(Information shown)
════════════════════

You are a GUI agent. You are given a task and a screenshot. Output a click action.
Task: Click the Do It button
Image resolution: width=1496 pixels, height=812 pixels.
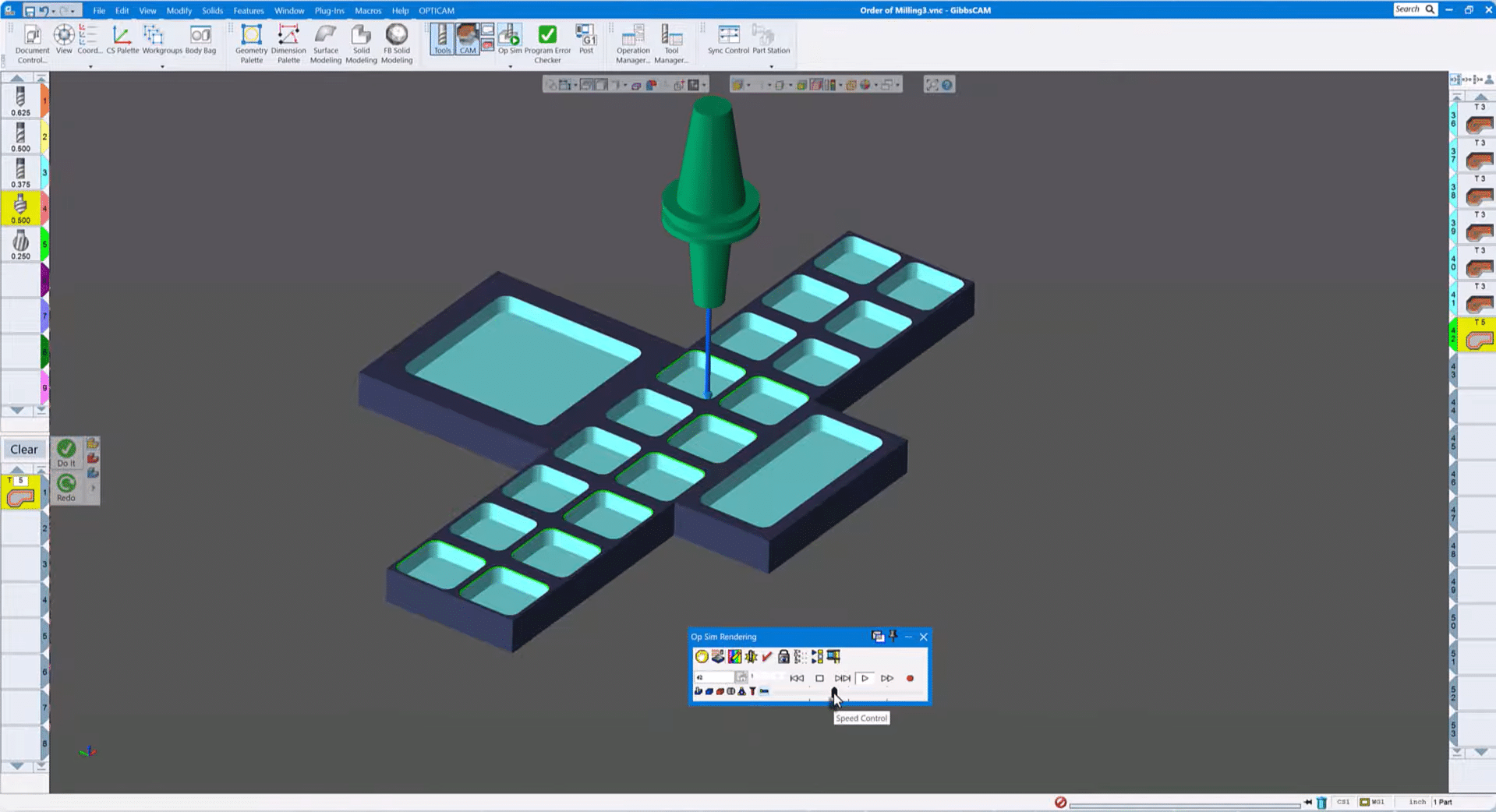(x=66, y=453)
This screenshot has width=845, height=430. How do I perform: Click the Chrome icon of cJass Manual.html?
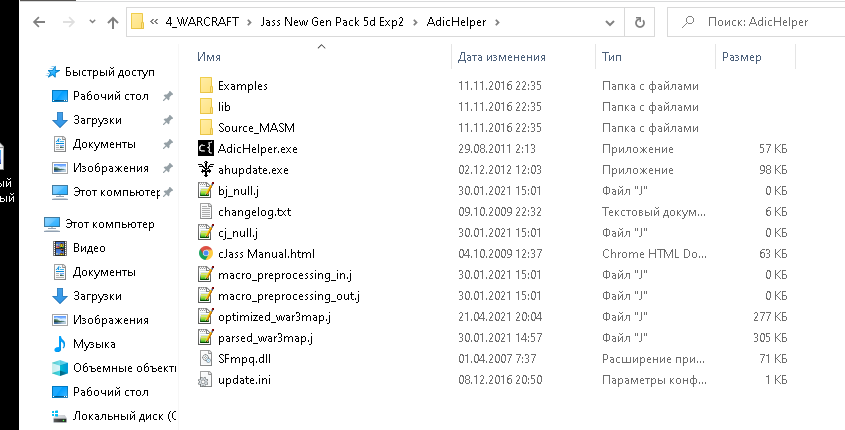tap(206, 254)
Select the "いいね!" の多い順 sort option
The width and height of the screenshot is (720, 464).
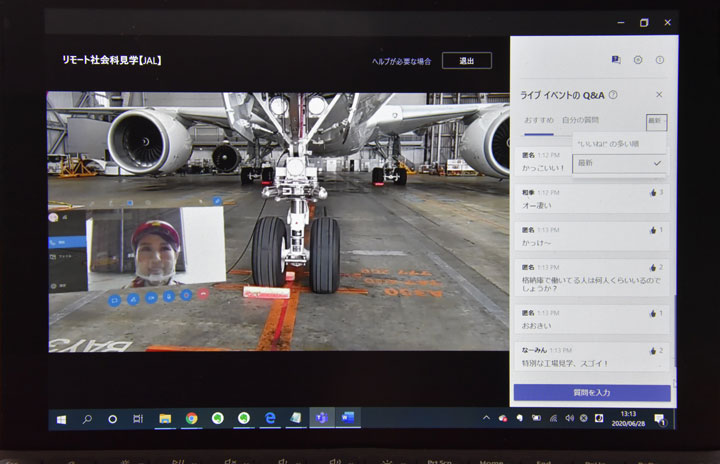tap(608, 144)
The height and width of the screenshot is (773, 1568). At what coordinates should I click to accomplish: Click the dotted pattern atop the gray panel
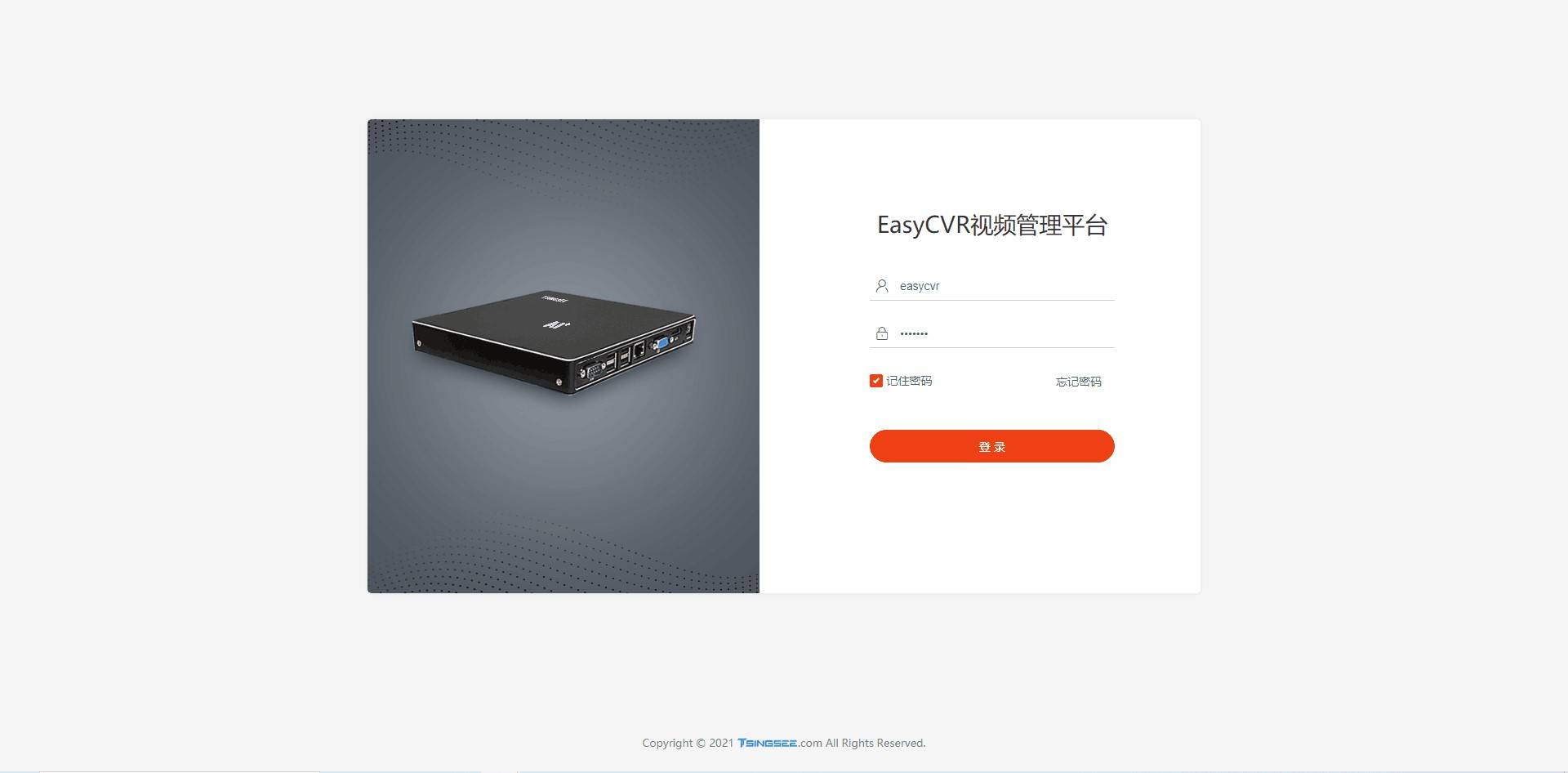coord(564,145)
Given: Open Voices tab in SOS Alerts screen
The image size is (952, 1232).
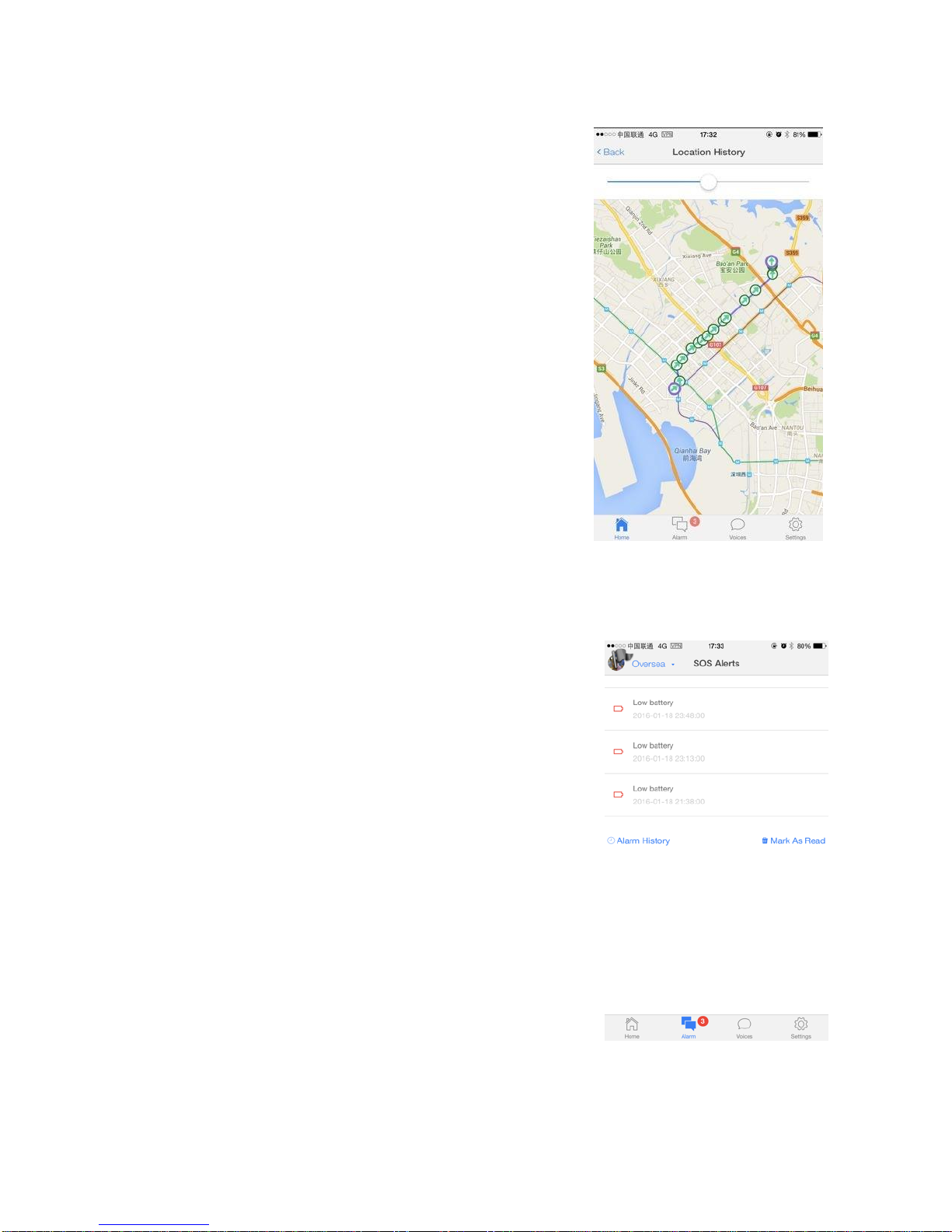Looking at the screenshot, I should (x=745, y=1028).
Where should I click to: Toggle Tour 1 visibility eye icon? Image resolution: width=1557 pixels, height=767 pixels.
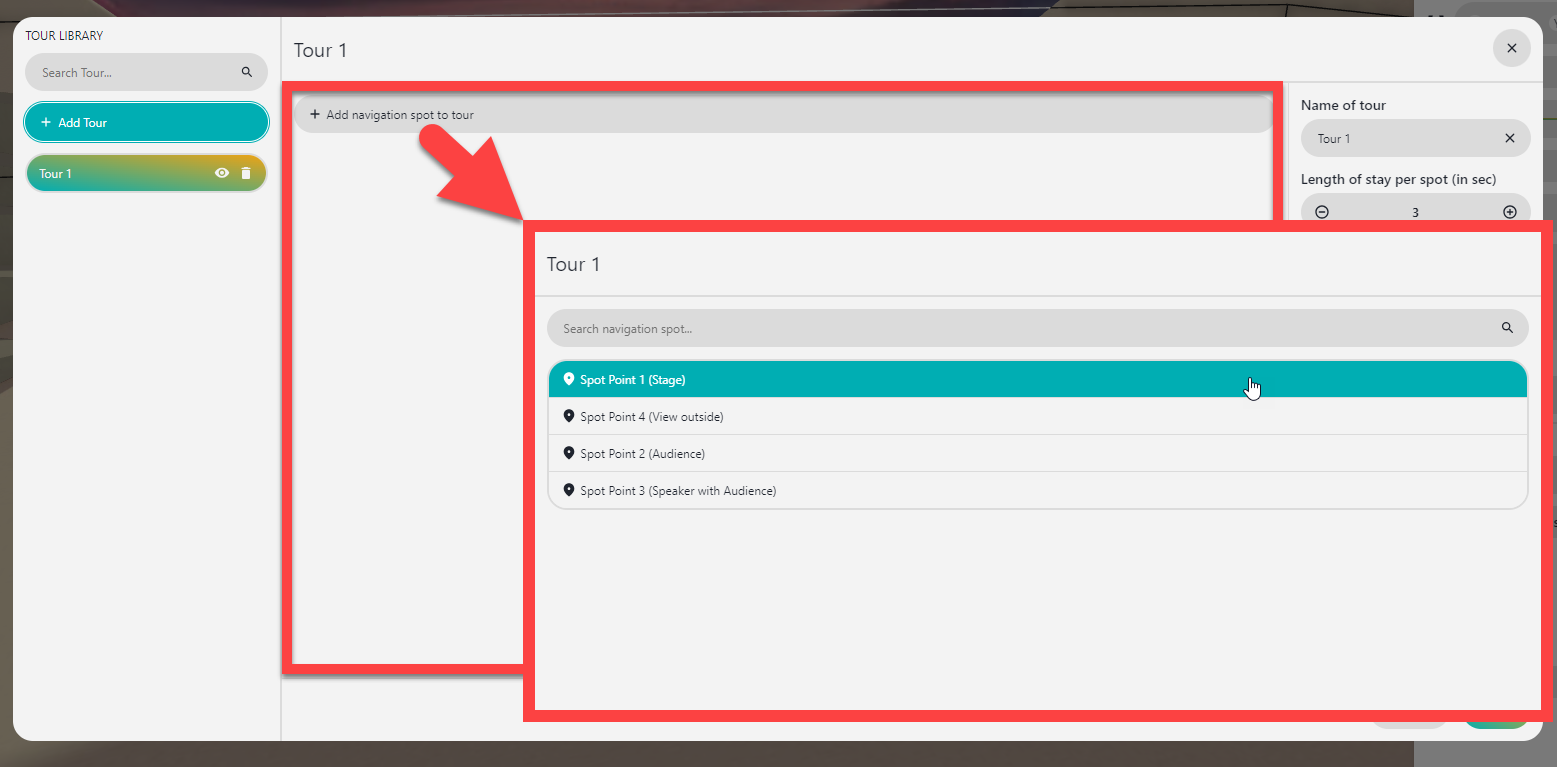pyautogui.click(x=222, y=173)
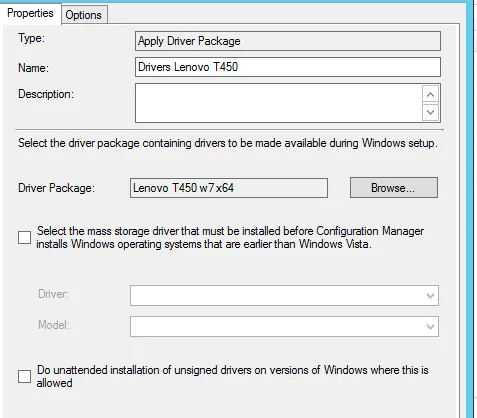Click the Driver Package: label
Screen dimensions: 477x418
point(56,188)
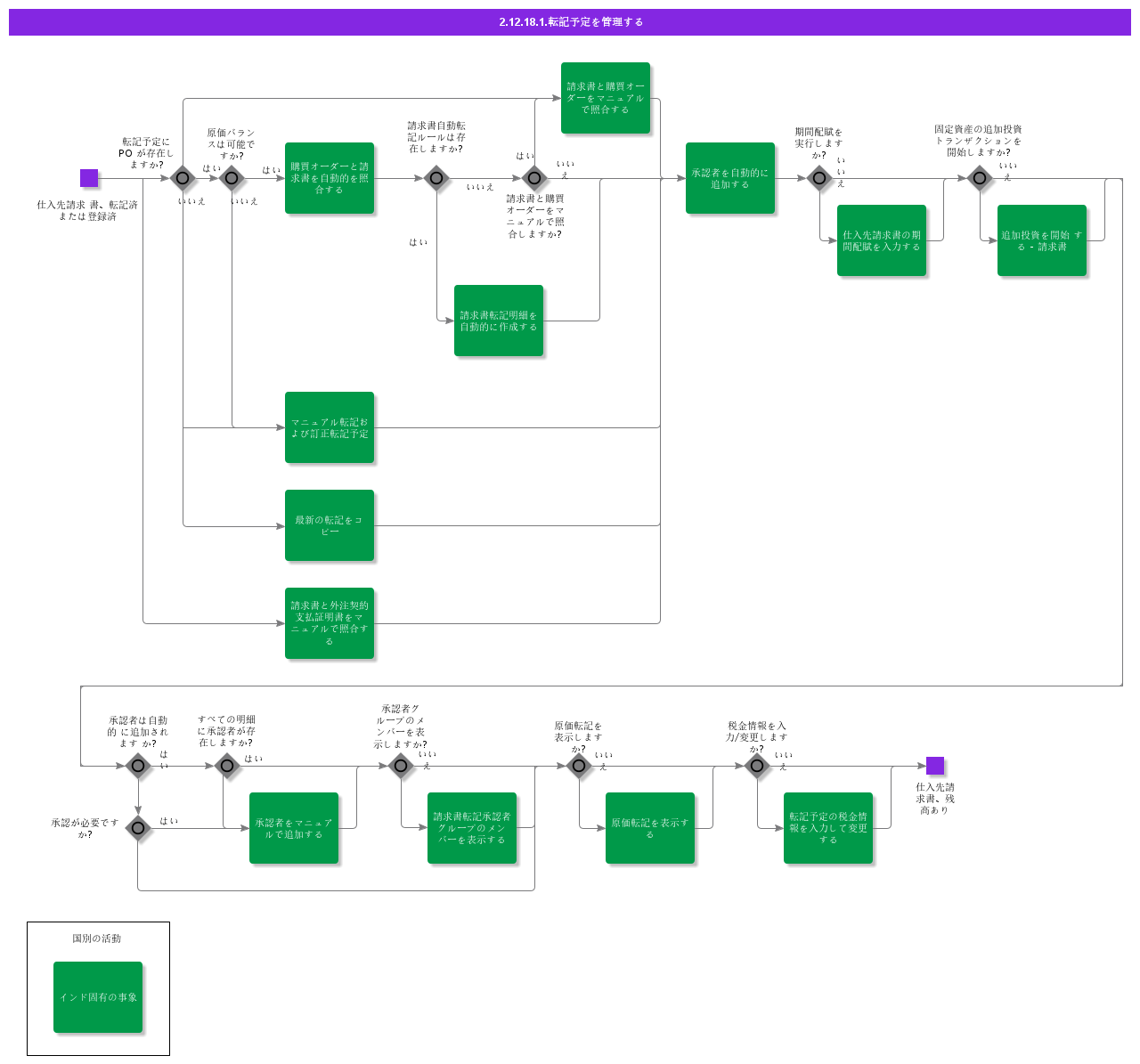Click the 税金情報を入力/変更しますか? gateway diamond
This screenshot has height=1064, width=1140.
pyautogui.click(x=757, y=766)
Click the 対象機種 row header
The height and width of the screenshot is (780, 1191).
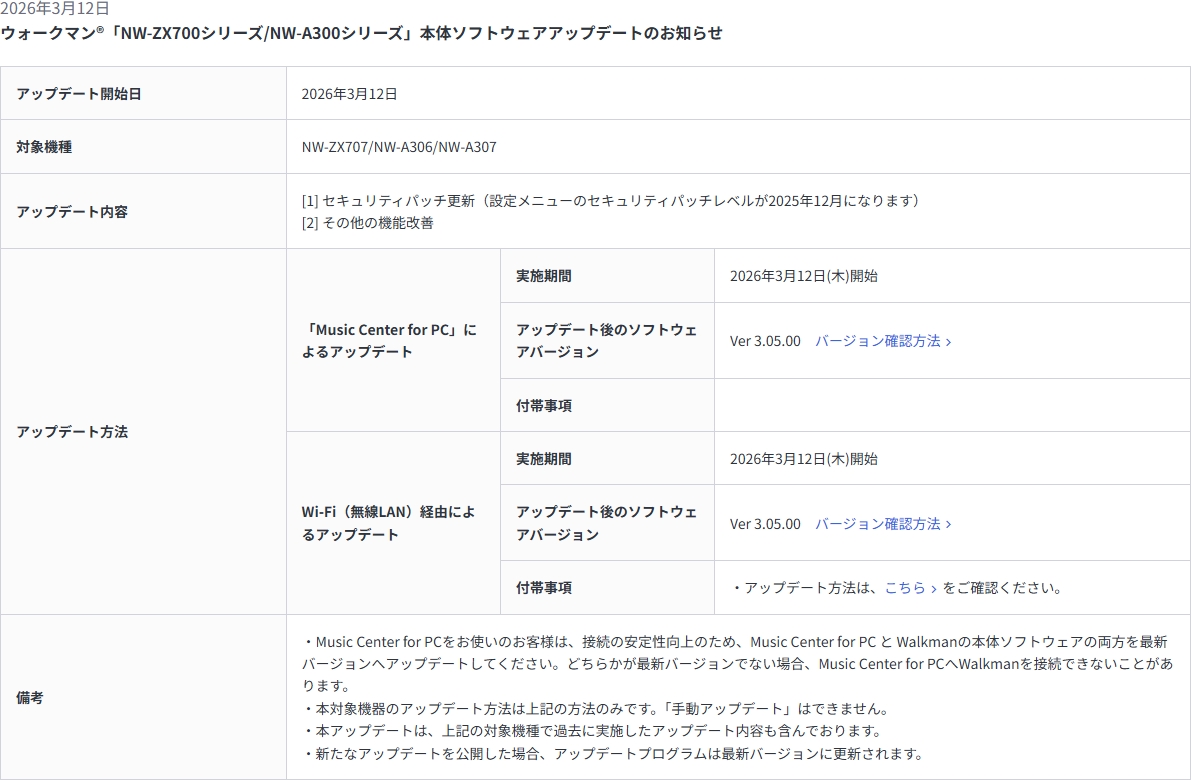tap(44, 147)
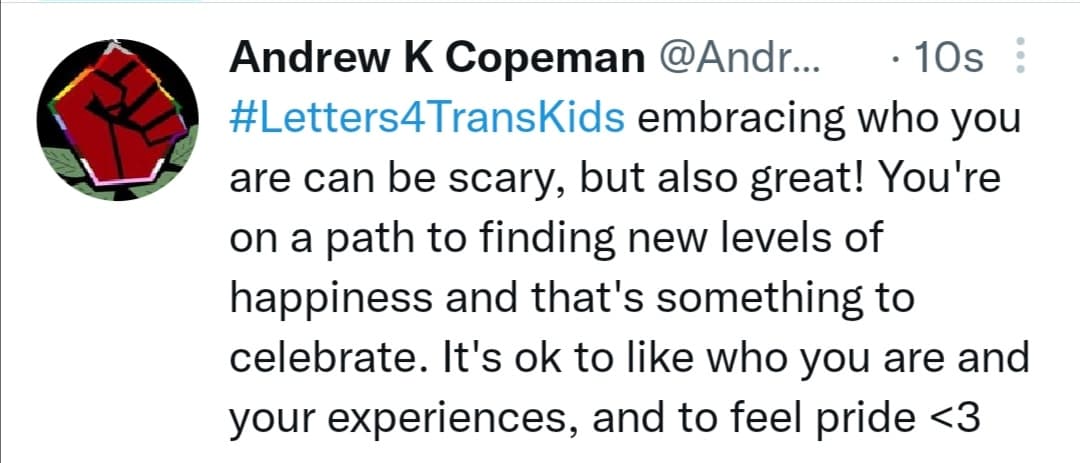Open the tweet's three-dot more options menu

point(1019,57)
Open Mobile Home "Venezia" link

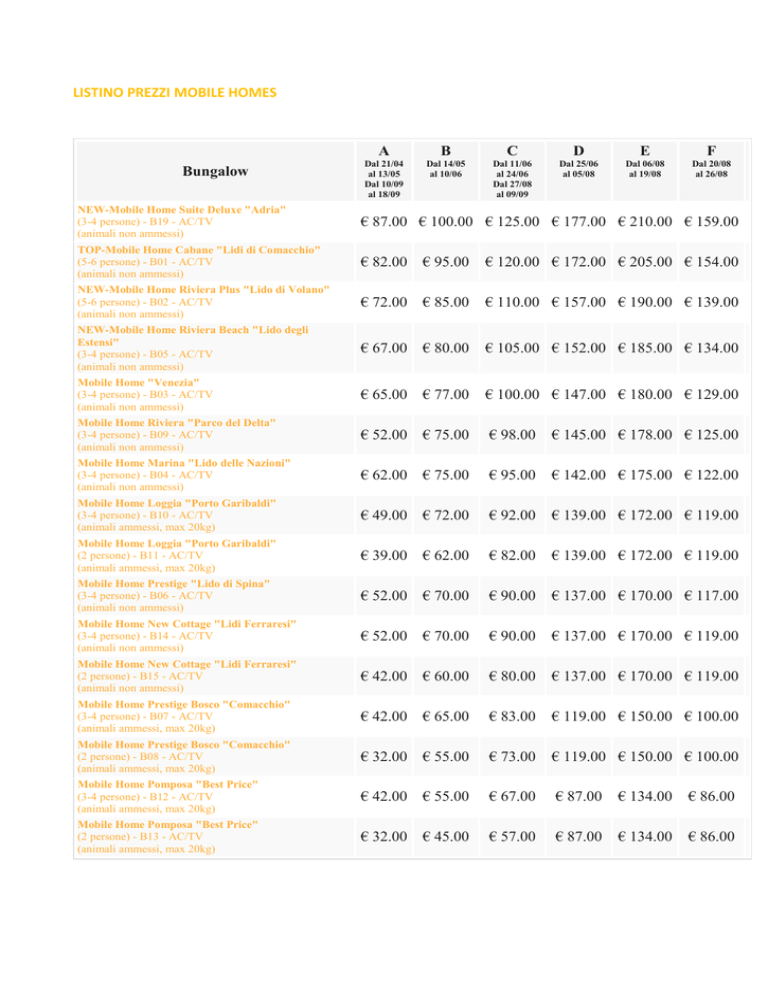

════════════════════

(Your task)
An exact copy of all entries is needed, with no pictures in it.

(Output)
You are a GUI agent. You are given a task and a screenshot. Output a click action.
Task: Click the Do It button
Image resolution: width=1496 pixels, height=812 pixels.
(x=66, y=453)
This screenshot has width=845, height=430. How do I perform: Click the Chrome icon of cJass Manual.html?
tap(206, 254)
Select the "いいね!" の多い順 sort option
The width and height of the screenshot is (720, 464).
tap(608, 144)
The height and width of the screenshot is (773, 1568). At what coordinates should I click to accomplish: Click the dotted pattern atop the gray panel
coord(564,145)
Given: Open Voices tab in SOS Alerts screen
The image size is (952, 1232).
Looking at the screenshot, I should (x=745, y=1028).
Where should I click to: Toggle Tour 1 visibility eye icon? Image resolution: width=1557 pixels, height=767 pixels.
pyautogui.click(x=222, y=173)
Click the Driver Package: label
Screen dimensions: 477x418
point(56,188)
Click the 税金情報を入力/変更しますか? gateway diamond
This screenshot has height=1064, width=1140.
pyautogui.click(x=757, y=766)
Click the 対象機種 row header
The height and width of the screenshot is (780, 1191).
tap(44, 147)
Open the tweet's three-dot more options menu

point(1019,57)
Open Mobile Home "Venezia" link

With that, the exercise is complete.